(Stored dataset items)
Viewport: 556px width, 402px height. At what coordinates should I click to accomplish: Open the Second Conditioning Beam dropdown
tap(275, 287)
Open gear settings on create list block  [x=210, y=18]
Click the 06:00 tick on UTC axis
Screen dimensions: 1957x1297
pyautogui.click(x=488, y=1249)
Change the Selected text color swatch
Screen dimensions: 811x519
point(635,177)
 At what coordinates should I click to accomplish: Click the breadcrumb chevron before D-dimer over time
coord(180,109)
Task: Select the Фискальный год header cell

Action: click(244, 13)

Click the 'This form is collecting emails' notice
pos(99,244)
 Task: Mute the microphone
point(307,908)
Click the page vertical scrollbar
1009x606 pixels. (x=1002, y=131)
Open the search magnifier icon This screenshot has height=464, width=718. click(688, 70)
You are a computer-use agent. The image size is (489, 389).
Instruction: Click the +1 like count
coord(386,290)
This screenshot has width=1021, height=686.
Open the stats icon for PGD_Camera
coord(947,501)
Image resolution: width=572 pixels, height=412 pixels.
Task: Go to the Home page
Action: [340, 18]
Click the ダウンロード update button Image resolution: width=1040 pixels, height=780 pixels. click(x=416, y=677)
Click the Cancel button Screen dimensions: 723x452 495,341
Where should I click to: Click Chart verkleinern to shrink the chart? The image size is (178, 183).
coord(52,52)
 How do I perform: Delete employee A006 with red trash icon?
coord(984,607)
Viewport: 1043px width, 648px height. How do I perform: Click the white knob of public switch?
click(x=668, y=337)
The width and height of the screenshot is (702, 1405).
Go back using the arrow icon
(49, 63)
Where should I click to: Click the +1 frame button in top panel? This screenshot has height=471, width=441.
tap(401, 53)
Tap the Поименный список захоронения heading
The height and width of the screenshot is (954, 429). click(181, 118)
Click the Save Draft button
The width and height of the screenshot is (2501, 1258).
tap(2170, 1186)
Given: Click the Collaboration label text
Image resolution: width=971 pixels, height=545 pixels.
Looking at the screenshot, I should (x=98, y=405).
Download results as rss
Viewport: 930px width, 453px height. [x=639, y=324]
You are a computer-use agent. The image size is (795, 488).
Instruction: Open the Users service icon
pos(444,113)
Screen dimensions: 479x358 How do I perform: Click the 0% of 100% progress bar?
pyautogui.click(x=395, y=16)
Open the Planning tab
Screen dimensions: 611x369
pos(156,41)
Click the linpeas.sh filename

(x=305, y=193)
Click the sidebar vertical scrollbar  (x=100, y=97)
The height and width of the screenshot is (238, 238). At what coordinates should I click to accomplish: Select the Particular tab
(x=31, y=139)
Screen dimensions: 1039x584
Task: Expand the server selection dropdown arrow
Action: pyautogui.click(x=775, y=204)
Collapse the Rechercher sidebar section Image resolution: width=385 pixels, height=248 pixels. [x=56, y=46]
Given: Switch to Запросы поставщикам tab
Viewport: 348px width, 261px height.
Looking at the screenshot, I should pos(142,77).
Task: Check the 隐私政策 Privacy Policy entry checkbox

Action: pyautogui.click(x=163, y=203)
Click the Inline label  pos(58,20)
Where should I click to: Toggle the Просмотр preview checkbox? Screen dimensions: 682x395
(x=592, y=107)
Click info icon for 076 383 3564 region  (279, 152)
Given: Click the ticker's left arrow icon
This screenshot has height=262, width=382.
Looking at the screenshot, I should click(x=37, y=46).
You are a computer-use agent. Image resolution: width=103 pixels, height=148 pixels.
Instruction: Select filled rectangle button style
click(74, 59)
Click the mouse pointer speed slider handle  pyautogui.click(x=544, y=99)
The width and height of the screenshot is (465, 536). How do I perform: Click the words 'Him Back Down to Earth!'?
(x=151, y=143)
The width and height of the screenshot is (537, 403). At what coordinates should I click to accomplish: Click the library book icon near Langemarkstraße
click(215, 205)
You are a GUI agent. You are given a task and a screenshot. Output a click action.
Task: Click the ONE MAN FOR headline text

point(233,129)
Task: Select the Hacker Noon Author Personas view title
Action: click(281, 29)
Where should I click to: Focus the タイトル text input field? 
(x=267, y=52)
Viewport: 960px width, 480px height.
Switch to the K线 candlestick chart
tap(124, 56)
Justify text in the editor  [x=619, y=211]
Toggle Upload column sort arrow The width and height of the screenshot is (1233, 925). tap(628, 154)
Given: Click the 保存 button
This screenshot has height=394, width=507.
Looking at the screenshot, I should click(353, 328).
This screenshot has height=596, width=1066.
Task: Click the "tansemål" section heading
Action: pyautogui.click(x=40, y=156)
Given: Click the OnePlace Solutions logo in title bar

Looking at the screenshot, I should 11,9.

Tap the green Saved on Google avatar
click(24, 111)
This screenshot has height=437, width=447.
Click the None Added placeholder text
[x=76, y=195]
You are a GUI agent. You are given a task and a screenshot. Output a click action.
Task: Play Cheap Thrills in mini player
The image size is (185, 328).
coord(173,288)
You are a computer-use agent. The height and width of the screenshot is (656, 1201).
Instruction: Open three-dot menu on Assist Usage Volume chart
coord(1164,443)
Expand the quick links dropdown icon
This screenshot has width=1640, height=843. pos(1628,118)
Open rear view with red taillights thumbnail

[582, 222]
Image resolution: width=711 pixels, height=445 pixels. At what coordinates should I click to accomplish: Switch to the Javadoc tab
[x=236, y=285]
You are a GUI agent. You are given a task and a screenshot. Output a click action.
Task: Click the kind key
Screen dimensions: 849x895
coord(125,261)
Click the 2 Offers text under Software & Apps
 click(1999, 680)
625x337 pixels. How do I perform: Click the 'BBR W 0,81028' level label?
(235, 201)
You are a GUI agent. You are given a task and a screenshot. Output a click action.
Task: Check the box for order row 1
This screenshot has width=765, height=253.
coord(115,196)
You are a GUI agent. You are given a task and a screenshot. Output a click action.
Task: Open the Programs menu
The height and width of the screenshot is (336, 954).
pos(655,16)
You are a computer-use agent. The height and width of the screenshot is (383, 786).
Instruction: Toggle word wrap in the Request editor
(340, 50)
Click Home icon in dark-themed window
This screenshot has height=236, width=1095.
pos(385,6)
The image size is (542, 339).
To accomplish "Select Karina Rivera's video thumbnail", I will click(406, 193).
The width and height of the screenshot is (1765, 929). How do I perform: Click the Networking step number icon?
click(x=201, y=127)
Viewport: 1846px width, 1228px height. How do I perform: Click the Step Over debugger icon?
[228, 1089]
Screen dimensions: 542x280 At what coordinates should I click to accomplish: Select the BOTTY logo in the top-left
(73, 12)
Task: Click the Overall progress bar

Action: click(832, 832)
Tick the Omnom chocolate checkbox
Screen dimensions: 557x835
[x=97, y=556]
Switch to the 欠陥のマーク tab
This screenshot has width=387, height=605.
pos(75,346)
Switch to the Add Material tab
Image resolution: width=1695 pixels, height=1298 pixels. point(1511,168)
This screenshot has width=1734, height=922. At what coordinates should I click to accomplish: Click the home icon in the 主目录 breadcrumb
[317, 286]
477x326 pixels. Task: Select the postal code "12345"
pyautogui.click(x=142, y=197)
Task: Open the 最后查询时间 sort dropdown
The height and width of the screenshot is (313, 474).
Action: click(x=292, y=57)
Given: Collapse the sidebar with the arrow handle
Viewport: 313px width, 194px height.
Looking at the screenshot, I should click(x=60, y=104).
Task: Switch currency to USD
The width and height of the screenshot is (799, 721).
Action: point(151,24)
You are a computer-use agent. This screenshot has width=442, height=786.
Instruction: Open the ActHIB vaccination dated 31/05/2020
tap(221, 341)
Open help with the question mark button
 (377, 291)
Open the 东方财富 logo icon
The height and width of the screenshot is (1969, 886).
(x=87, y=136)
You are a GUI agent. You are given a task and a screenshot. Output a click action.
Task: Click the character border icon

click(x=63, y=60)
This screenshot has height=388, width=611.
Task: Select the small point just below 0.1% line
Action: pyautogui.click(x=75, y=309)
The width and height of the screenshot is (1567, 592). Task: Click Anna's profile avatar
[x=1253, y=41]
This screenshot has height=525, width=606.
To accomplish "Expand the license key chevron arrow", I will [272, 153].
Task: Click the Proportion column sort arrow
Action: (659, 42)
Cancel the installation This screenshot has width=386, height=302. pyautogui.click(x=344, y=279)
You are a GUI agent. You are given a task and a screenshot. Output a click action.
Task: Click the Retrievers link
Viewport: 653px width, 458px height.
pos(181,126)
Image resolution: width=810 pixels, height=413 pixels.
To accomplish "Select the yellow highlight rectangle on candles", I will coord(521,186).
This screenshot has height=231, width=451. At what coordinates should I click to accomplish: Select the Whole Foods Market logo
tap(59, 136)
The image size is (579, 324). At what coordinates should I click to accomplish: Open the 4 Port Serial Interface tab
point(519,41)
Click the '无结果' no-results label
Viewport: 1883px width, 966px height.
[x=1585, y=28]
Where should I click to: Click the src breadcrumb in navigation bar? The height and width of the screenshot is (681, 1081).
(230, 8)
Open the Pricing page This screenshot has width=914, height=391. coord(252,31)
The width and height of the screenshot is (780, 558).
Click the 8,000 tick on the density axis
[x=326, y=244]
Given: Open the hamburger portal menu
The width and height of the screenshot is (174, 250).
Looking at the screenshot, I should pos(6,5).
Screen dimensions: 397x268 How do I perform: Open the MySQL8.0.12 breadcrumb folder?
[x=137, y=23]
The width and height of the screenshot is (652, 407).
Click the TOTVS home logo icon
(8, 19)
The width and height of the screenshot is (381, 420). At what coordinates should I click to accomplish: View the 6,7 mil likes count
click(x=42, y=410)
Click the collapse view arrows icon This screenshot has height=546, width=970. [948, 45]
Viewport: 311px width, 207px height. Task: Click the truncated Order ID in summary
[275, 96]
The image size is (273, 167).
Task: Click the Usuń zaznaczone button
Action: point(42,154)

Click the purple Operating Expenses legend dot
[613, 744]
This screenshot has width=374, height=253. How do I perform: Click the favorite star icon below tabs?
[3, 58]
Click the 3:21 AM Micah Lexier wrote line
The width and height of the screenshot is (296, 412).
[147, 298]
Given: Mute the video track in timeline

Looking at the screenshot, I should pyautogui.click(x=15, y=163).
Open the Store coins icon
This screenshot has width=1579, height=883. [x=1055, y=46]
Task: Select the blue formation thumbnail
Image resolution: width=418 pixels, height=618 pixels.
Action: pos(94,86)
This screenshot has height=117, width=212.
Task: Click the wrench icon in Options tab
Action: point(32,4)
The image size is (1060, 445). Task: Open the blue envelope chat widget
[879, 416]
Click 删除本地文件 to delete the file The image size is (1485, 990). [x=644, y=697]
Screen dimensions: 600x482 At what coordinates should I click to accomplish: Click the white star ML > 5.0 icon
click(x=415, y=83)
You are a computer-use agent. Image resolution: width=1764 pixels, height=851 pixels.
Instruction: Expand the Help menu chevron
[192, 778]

# [What to work on]
Copy out the records above word for word, starting at the line with "Click the mouse" and continuing up to and including the line with "Toggle Upload column".

# [Full solution]
Click the mouse pointer speed slider handle  pyautogui.click(x=544, y=99)
The width and height of the screenshot is (465, 536). How do I perform: Click the words 'Him Back Down to Earth!'?
(x=151, y=143)
The width and height of the screenshot is (537, 403). At what coordinates should I click to accomplish: Click the library book icon near Langemarkstraße
click(215, 205)
You are a GUI agent. You are given a task and a screenshot. Output a click action.
Task: Click the ONE MAN FOR headline text

point(233,129)
Task: Select the Hacker Noon Author Personas view title
Action: click(281, 29)
Where should I click to: Focus the タイトル text input field? 
(x=267, y=52)
Viewport: 960px width, 480px height.
Switch to the K线 candlestick chart
tap(124, 56)
Justify text in the editor  [x=619, y=211]
Toggle Upload column sort arrow The width and height of the screenshot is (1233, 925). tap(628, 154)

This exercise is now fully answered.